** Opening INFORMATION block **
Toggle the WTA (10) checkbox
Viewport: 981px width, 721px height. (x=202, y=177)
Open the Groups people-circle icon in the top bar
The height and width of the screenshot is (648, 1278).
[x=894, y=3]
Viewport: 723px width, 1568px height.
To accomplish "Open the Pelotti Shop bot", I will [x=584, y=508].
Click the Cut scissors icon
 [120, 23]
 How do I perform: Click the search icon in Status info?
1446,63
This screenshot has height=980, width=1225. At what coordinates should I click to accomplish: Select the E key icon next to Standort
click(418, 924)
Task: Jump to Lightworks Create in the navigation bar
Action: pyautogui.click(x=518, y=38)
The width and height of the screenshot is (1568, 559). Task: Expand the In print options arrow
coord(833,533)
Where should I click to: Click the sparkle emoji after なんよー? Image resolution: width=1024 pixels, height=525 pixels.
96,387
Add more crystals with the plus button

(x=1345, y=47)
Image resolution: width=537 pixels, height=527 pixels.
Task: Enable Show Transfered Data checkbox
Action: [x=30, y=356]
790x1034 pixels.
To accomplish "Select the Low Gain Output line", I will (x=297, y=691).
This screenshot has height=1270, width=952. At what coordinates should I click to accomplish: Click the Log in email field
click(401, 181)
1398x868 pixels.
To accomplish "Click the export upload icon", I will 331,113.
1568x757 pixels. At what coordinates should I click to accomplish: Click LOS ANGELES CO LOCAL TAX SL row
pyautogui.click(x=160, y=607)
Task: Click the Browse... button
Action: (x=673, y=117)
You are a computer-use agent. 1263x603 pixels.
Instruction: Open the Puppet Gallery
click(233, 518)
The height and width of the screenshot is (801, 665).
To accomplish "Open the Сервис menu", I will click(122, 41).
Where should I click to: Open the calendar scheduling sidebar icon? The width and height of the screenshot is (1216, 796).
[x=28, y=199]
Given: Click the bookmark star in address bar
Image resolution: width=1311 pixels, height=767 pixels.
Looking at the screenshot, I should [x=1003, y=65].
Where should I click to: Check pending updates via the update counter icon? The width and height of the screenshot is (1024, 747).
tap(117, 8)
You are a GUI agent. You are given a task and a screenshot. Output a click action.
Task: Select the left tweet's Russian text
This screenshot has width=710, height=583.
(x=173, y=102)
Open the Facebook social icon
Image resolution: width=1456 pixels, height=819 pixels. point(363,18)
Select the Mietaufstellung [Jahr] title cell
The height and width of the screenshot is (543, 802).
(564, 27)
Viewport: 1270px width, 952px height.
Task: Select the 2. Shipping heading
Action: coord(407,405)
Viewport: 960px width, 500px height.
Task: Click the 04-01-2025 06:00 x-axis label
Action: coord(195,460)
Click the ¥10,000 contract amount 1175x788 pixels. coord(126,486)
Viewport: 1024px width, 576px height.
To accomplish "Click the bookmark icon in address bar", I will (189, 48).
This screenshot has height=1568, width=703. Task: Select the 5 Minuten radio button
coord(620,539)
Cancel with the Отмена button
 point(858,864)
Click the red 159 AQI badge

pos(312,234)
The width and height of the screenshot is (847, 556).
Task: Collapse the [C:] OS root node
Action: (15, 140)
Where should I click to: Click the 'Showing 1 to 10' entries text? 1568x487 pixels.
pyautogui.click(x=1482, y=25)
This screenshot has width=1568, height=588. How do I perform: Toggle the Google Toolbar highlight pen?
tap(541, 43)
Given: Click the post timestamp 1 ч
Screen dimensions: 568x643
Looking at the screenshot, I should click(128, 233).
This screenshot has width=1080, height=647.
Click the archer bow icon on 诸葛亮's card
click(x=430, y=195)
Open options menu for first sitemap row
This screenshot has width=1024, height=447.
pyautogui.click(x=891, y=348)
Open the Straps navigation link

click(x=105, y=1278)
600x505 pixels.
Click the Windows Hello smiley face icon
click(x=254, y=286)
** Closing INFORMATION block **
Write the records out once more. Each line must match.

_COMPLETED EXERCISE:_
Toggle the WTA (10) checkbox
Viewport: 981px width, 721px height. (x=202, y=177)
Open the Groups people-circle icon in the top bar
The height and width of the screenshot is (648, 1278).
[x=894, y=3]
Viewport: 723px width, 1568px height.
To accomplish "Open the Pelotti Shop bot", I will [x=584, y=508].
Click the Cut scissors icon
 [120, 23]
 How do I perform: Click the search icon in Status info?
1446,63
This screenshot has height=980, width=1225. At what coordinates should I click to accomplish: Select the E key icon next to Standort
click(418, 924)
Task: Jump to Lightworks Create in the navigation bar
Action: pyautogui.click(x=518, y=38)
The width and height of the screenshot is (1568, 559). Task: Expand the In print options arrow
coord(833,533)
Where should I click to: Click the sparkle emoji after なんよー? Image resolution: width=1024 pixels, height=525 pixels.
96,387
Add more crystals with the plus button

(x=1345, y=47)
Image resolution: width=537 pixels, height=527 pixels.
Task: Enable Show Transfered Data checkbox
Action: [x=30, y=356]
790x1034 pixels.
To accomplish "Select the Low Gain Output line", I will (x=297, y=691).
This screenshot has height=1270, width=952. At what coordinates should I click to accomplish: Click the Log in email field
click(401, 181)
1398x868 pixels.
To accomplish "Click the export upload icon", I will 331,113.
1568x757 pixels. At what coordinates should I click to accomplish: Click LOS ANGELES CO LOCAL TAX SL row
pyautogui.click(x=160, y=607)
Task: Click the Browse... button
Action: (x=673, y=117)
You are a computer-use agent. 1263x603 pixels.
Instruction: Open the Puppet Gallery
click(233, 518)
The height and width of the screenshot is (801, 665).
To accomplish "Open the Сервис menu", I will click(122, 41).
Where should I click to: Open the calendar scheduling sidebar icon? The width and height of the screenshot is (1216, 796).
[x=28, y=199]
Given: Click the bookmark star in address bar
Image resolution: width=1311 pixels, height=767 pixels.
Looking at the screenshot, I should [x=1003, y=65].
Where should I click to: Check pending updates via the update counter icon? The width and height of the screenshot is (1024, 747).
tap(117, 8)
You are a GUI agent. You are given a task and a screenshot. Output a click action.
Task: Select the left tweet's Russian text
This screenshot has width=710, height=583.
(x=173, y=102)
Open the Facebook social icon
Image resolution: width=1456 pixels, height=819 pixels. point(363,18)
Select the Mietaufstellung [Jahr] title cell
The height and width of the screenshot is (543, 802).
(564, 27)
Viewport: 1270px width, 952px height.
Task: Select the 2. Shipping heading
Action: coord(407,405)
Viewport: 960px width, 500px height.
Task: Click the 04-01-2025 06:00 x-axis label
Action: coord(195,460)
Click the ¥10,000 contract amount 1175x788 pixels. coord(126,486)
Viewport: 1024px width, 576px height.
To accomplish "Click the bookmark icon in address bar", I will (189, 48).
This screenshot has height=1568, width=703. Task: Select the 5 Minuten radio button
coord(620,539)
Cancel with the Отмена button
 point(858,864)
Click the red 159 AQI badge

pos(312,234)
The width and height of the screenshot is (847, 556).
Task: Collapse the [C:] OS root node
Action: (15, 140)
Where should I click to: Click the 'Showing 1 to 10' entries text? 1568x487 pixels.
pyautogui.click(x=1482, y=25)
This screenshot has width=1568, height=588. How do I perform: Toggle the Google Toolbar highlight pen?
tap(541, 43)
Given: Click the post timestamp 1 ч
Screen dimensions: 568x643
Looking at the screenshot, I should click(128, 233).
This screenshot has width=1080, height=647.
Click the archer bow icon on 诸葛亮's card
click(x=430, y=195)
Open options menu for first sitemap row
This screenshot has width=1024, height=447.
pyautogui.click(x=891, y=348)
Open the Straps navigation link

click(x=105, y=1278)
600x505 pixels.
Click the Windows Hello smiley face icon
click(x=254, y=286)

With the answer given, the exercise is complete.